3.            Authorization of Indemnification. Any indemnification under this Article VI (unless ordered by a court) shall be made by the Corporation only as authorized in the specific case upon a determination that indemnification of the present or former director or officer is proper in the circumstances because such person has met the applicable standard of conduct set forth in Section 1 or Section 2 of this Article VI, as the case may be. Such determination shall be made, with respect to a person who is a director or officer at the time of such determination, (i) by a majority vote of the directors who are not parties to such action, suit or proceeding, even though less than a quorum, or (ii) by a committee of such directors designated by a majority vote of such directors, even though less than a quorum, or (iii) if there are no such directors, or if such directors so direct, by independent legal counsel in a written opinion or (iv) by the stockholders. Such determination shall be made, with respect to former directors and officers, by any person or persons having the authority to act on the matter on behalf of the Corporation.

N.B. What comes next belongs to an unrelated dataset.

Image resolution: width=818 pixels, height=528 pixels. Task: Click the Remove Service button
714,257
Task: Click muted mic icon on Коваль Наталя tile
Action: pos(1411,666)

To the extent, however, that a present or former director or officer of the Corporation has been successful on the merits or otherwise in defense of any action, suit or proceeding described above, or in defense of any claim, issue or matter therein, such person shall be indemnified against expenses (including attorneys’ fees) actually and reasonably incurred by such person in connection therewith, without the necessity of authorization in the specific case.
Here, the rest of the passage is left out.